El Challenger, y por extensión la flotilla a la que pertenecía, fueron vendidos al congreso con la falsa promesa de convertir los viajes a la última frontera en algo rutinario. Despegaría como las naves de antaño, orbitaría por varias semanas y aterrizaría como un avión (del tamaño de uno de pasajeros) en el desierto. ¡Algo más!, fue construido para visitar una enorme estación espacial, que no estuvo disponible hasta casi veinte años después.

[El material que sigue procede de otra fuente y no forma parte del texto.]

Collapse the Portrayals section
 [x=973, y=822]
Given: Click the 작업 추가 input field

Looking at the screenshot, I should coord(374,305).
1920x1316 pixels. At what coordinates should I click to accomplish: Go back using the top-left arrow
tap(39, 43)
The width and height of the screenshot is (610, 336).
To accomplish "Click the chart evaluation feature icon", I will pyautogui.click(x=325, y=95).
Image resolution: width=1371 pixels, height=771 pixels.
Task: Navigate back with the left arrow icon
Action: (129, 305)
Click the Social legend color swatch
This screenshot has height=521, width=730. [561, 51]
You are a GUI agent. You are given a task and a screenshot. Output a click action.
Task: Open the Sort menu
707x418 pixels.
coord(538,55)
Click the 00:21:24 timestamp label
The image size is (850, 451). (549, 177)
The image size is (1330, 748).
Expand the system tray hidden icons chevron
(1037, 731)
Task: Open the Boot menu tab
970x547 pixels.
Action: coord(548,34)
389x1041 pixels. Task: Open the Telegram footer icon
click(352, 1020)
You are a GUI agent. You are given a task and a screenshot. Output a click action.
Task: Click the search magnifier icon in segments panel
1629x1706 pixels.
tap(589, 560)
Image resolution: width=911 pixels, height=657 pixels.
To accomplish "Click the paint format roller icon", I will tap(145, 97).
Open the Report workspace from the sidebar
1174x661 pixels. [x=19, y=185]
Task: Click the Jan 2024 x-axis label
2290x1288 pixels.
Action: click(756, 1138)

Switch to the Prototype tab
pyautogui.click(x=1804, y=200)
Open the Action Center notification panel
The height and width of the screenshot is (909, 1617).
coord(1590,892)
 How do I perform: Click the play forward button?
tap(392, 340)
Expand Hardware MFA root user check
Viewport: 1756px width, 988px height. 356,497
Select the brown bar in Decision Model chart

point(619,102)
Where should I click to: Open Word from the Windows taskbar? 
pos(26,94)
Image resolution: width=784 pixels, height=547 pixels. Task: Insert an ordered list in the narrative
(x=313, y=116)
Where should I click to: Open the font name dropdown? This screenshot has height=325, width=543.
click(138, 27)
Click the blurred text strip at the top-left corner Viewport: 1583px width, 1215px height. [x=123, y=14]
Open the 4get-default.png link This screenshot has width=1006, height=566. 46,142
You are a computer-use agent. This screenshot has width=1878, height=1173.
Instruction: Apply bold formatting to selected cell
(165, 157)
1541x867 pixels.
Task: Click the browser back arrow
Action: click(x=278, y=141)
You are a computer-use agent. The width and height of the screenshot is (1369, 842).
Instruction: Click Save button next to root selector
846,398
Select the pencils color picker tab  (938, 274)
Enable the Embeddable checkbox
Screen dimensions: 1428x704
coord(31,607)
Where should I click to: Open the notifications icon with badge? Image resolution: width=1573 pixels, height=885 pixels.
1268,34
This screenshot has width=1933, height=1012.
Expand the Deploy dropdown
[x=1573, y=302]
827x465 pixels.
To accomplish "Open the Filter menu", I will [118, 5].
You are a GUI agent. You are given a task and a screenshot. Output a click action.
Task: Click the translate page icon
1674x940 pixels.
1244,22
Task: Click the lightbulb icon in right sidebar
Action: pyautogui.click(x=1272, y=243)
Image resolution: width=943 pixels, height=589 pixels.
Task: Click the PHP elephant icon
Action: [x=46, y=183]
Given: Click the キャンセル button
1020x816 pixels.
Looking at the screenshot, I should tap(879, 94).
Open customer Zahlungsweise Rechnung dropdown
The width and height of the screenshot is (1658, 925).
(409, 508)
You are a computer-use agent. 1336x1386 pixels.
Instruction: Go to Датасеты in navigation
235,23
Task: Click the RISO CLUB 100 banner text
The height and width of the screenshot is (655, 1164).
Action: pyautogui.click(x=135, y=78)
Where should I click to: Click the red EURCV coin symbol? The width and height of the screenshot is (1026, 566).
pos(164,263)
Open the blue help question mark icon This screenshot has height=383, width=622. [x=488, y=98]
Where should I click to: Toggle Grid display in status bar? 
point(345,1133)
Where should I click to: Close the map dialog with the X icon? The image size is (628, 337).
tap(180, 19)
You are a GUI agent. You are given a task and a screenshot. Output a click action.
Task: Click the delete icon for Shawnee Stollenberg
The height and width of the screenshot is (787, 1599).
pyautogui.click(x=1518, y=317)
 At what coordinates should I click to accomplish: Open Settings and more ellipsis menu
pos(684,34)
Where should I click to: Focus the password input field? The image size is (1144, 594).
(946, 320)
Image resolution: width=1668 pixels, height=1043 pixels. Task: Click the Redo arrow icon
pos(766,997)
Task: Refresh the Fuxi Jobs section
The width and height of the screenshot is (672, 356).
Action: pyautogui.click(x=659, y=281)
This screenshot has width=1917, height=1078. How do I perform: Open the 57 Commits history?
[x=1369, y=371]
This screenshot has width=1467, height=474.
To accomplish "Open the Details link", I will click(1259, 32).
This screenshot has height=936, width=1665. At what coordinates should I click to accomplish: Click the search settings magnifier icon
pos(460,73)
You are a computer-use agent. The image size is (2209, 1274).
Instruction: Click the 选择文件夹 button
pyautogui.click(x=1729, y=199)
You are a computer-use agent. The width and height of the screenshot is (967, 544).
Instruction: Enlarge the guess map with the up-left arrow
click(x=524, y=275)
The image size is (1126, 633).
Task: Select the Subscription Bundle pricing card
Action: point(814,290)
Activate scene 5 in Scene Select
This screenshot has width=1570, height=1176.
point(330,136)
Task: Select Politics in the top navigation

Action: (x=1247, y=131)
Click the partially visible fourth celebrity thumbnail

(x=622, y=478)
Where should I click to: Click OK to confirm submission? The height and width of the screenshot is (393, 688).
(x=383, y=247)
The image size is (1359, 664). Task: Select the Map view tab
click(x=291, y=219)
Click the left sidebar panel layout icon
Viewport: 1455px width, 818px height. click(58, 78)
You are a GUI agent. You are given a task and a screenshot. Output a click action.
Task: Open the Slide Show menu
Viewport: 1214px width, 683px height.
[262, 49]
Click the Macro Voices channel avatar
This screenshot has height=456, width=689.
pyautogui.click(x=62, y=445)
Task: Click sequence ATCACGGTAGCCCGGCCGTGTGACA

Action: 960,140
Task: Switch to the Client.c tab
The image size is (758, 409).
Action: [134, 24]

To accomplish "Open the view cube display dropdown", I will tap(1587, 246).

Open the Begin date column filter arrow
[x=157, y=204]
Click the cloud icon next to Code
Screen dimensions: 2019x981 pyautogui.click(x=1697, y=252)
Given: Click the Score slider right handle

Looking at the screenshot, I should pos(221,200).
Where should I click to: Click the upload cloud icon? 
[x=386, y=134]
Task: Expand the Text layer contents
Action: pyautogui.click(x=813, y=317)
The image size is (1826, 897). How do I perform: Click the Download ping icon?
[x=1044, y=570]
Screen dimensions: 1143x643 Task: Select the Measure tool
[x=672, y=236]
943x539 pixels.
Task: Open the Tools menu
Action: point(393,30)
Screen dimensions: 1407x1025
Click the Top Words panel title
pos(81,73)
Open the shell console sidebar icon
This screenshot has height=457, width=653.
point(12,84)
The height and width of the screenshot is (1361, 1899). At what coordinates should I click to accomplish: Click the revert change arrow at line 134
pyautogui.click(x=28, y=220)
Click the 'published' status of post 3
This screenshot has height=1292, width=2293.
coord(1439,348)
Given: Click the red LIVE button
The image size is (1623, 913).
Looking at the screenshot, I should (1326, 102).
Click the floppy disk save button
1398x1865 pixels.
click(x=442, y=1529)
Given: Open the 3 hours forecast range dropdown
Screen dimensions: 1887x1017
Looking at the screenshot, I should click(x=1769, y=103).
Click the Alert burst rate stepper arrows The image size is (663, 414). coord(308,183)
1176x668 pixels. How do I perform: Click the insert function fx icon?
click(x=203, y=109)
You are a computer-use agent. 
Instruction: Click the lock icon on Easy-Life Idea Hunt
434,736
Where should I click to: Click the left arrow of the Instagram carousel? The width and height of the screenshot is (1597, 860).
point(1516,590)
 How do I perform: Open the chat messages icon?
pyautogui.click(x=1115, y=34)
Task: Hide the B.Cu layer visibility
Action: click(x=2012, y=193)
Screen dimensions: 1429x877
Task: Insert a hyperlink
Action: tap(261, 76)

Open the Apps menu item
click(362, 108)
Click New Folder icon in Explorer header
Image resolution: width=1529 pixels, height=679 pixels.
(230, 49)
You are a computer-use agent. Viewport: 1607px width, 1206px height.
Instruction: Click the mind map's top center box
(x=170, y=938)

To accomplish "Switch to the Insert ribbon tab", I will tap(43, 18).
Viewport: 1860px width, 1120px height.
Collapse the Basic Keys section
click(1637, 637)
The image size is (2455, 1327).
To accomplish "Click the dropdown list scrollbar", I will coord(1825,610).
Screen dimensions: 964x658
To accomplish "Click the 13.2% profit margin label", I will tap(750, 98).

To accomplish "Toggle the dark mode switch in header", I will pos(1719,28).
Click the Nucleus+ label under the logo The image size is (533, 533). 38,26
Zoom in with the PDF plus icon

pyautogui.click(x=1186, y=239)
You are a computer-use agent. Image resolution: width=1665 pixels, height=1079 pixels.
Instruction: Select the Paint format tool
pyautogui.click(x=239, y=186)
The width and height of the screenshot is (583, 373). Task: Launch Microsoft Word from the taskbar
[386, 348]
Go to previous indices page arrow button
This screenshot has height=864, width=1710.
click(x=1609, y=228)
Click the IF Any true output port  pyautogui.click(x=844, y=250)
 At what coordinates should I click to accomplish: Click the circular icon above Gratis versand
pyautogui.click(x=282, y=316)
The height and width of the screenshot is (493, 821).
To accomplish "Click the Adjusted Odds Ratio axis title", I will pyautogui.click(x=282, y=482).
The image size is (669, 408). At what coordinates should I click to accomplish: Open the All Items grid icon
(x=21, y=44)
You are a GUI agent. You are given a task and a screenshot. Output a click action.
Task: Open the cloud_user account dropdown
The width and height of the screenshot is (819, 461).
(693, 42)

El transbordador nunca funcionó como se suponía lo hiciera. Un ejemplo: imagine que compra un carro y que luego de usarlo, en vez de chequear las llantas y los niveles, debe desarmar casi por completo su motor y efectuar un planchado casi completo de la carrocería… así es el mantenimiento que deber recibir para cada viaje. Este es el sistema al que abordaron los siete aventureros, con dos factores añadidos: su institución estaba contra el tiempo debido a un calendario ajustado y su tolerancia a los riesgos era alta. Los resultados fueron fatales, una fuga de combustible en uno de los cohetes sólidos destruyó la nave matando a sus tripulantes.
La dirigencia americana, de luto y acongojada, convocó a distinguidos personajes a una comisión que incluía a Richard Feynman, Neil Armstrong y Sally Ryde. Investigaron lo ocurrido, en lo que hoy es un caso de estudio desde el punto de vista de seguridad en la ingeniería y la ética en el ambiente del trabajo. Pasarían muchos años para que otra tragedia, la del Columbia, nos recordase que, a pesar de los nuevos controles, ir al espacio es aún un negocio riesgoso.
Sin embargo, NASA nunca ha tenido escasez de voluntarios, ni las tragedias de este tipo menguaron el interés por cruzar los cielos. Muchos parecen coincidir con el astronauta Gus Grisson, “la conquista del espacio vale el riesgo de nuestras vidas”, para los astronautas del Challenger, esto fue promisorio.